Rana was grateful. But she adds ruefully, "It's so much harder to follow these online lessons. In the classroom when the teacher writes on the blackboard and explains it to you, you understand so much better."
So Rana was overjoyed in January when the lockdown was lifted.
Back to school
Sharma was relieved that all the students were able to come back. "I can proudly say that not a single girl has been married during the lockdown," he says.
Still, there were signs at least some of the girls had come out of the experience with scars. Eight students, in particular, seemed notably withdrawn, Sharma says.
"These are girls who [before the lockdown] were doing exceedingly well in their education," he says. But on their return to the Veerni Institute, "suddenly they are not performing well. They have no intention to eat.
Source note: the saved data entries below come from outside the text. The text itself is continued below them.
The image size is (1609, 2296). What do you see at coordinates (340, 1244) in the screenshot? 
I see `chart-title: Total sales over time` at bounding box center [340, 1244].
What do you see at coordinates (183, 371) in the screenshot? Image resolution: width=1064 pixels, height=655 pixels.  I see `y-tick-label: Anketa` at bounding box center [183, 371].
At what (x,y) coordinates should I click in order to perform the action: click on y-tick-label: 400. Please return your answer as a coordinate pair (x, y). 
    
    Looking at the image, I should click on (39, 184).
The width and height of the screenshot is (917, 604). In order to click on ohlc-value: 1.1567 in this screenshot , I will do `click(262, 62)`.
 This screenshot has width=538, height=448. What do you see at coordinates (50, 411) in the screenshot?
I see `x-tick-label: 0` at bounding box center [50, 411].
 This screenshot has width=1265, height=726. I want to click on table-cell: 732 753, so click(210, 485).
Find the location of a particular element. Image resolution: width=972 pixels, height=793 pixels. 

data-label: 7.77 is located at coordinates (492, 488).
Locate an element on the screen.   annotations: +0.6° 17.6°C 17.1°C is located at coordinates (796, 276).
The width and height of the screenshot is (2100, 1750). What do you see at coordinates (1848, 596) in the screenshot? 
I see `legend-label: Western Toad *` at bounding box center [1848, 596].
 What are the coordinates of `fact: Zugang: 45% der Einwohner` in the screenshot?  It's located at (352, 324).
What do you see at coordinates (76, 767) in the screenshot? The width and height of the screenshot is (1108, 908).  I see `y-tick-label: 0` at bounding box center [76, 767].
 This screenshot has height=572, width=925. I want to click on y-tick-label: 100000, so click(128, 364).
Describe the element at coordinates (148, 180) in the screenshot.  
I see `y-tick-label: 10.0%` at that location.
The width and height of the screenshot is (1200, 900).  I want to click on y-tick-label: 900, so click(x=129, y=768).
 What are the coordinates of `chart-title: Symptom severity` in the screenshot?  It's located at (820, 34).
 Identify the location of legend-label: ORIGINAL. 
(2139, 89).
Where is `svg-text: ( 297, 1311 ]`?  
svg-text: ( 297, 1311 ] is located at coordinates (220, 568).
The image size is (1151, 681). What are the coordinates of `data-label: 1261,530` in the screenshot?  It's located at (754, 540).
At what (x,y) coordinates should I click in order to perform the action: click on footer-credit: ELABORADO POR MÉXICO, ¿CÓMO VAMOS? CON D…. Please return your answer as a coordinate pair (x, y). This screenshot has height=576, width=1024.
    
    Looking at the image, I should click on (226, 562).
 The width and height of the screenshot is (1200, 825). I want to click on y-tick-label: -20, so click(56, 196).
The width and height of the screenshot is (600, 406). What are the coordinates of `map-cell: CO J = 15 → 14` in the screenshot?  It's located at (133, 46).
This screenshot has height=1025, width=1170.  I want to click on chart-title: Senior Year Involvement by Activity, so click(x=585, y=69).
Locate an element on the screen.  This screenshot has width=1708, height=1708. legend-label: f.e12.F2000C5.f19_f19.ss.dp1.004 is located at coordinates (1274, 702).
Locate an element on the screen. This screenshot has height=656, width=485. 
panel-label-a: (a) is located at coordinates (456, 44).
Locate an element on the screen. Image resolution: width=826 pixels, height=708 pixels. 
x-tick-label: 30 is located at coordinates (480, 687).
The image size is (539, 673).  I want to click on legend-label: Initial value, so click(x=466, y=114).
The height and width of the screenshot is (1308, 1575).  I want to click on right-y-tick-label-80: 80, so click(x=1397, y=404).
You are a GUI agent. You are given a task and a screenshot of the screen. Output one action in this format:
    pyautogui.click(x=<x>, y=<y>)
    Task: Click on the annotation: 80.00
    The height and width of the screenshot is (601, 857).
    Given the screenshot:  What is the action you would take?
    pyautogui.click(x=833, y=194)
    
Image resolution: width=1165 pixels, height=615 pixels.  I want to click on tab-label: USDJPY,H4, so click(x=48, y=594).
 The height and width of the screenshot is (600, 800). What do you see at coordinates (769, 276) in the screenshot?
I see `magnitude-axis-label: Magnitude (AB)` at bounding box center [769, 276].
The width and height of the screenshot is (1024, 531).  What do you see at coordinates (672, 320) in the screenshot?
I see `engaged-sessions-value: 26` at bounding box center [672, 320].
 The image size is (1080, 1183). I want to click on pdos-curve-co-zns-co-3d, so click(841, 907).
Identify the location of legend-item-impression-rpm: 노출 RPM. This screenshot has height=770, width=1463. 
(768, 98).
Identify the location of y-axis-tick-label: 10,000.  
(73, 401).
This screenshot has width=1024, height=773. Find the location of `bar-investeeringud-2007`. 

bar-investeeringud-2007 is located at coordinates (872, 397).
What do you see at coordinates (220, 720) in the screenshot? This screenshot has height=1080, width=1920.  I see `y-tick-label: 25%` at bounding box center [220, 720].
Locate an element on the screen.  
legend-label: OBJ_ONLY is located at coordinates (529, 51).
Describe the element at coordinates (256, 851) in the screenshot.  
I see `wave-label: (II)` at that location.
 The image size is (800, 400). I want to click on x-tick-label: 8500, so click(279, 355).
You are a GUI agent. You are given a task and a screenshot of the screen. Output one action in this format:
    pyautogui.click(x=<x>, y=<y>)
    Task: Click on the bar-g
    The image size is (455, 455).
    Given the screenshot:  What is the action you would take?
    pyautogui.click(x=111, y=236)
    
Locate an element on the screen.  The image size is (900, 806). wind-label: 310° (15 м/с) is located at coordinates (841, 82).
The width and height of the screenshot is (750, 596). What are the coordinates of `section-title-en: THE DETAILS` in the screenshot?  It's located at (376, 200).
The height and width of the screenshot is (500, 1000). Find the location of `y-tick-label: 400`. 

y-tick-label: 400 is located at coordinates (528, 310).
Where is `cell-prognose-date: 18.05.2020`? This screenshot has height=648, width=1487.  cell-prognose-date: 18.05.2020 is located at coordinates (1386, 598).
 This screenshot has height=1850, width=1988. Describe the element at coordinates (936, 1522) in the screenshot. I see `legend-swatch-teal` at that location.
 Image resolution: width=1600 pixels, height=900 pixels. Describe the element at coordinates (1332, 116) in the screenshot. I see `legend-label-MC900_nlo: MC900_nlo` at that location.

They have no intention to participate in any activities. And yet they don't want to go back home. They don't want to meet their parents during the time of the parents meeting."
Based on prior experience, he worries that the girls might have been subjected to some type of sexual assault during the months they were stuck in their villages — possibly by some of the many migrant men who flooded into the villages during the lockdown. "I don't know for sure — but these are the signs," Sharma says. He immediately arranged for a psychologist to begin visiting with the girls.
But within just a few months, in April, another lockdown sent all the students right back home.
For Rana, the pressure to marry returned, too. She says she's been trying to stave it off by tutoring some younger children in her community in exchange for money from their families. Because of the lockdown, she notes, there's not a lot of work for her parents. "So I'm trying to support them monetarily." And she hopes it will convince her family she can already be a breadwinner.
Yet her older relatives, especially her grandfather, are unmoved. Recently, Rana says, they presented her with a suitor.
"Everybody in the family was saying, 'He's a good match! Go ahead with it, go ahead with it!' " she says.
But Rana says her father, at least, has told them no.
"Thanks to the support of the boarding school program," she says, "my father is telling them that he's going to let me study, as far as I want to go."